I was completely and totally alone.
I slumped down to the floor, pulled my knees up, and buried my head in my arms as the tears continued to flow. Why, God? I prayed silently. Why did this have to happen? I thought I had the greatest friends in the world. I thought they would always be here for me. I thought You would always be here for me. But You’re not here, are You? Why else would everything be going so rotten?
Of course, if God wasn’t here with me, then why was I talking to Him?

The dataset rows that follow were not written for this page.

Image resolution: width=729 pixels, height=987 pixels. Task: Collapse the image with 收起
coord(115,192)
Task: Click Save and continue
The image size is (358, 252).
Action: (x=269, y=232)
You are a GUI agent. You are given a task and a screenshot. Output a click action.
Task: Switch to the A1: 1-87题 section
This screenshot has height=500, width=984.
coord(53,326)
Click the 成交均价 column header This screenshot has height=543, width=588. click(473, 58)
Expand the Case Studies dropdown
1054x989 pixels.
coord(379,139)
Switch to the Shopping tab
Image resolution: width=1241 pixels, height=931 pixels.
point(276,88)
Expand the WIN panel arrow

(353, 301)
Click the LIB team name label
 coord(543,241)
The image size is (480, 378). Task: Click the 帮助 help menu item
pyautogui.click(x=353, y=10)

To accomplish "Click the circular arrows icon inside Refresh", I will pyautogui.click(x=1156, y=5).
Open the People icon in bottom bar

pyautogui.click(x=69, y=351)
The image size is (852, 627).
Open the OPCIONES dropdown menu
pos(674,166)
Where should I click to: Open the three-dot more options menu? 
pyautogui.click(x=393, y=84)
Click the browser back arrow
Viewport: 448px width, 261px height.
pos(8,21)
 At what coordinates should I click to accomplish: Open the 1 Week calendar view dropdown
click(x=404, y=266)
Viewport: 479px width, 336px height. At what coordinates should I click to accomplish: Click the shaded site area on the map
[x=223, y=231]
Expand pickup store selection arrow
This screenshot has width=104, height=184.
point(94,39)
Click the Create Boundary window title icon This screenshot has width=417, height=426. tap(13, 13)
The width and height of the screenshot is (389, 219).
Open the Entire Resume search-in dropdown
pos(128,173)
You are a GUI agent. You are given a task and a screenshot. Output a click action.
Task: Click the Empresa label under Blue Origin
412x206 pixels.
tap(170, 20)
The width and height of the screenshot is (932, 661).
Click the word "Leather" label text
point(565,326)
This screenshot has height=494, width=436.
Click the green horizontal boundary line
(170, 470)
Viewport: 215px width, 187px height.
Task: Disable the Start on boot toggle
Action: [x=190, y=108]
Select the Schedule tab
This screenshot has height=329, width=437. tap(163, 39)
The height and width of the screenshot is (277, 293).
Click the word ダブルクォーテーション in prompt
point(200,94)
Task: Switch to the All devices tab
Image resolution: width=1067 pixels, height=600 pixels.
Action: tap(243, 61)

The truth was, even as I prayed those words I knew how wrong they were. In fact, just as I was accusing God of abandoning me, the lines of a scripture we had memorized in class several weeks ago came creeping back into my mind. I remembered it because it was the same verse I’d had trouble reading off the board, back when Miss Jones discovered I needed glasses.
It is the Lord who goes before you,” I murmured softly to myself. “He will be with you; He will not fail you or forsake you. Do not fear or be dismayed.” (Deuteronomy 31:8)
I wiped my eyes with the back of my hand. I still felt terrible, but I realized I was once again facing a choice. I could completely end my friendship with Amy. I could pretend I had never seen this note and act like everything was okay even though it wasn’t.
Or I could talk with Amy and try to work things out.
The third option was definitely the most difficult, but with the Lord going before me, I decided to try.
I pulled myself up off the floor, tucked the note into my pocket, and headed back into the classroom. I must have been a mess. Amy, Rachel, and Rebekah all looked at me oddly, but I didn’t say a word. Instead, I tore off a scrap of notebook paper and scribbled one short note, which I slid across my desk.
Amy, it read. I think we need to talk.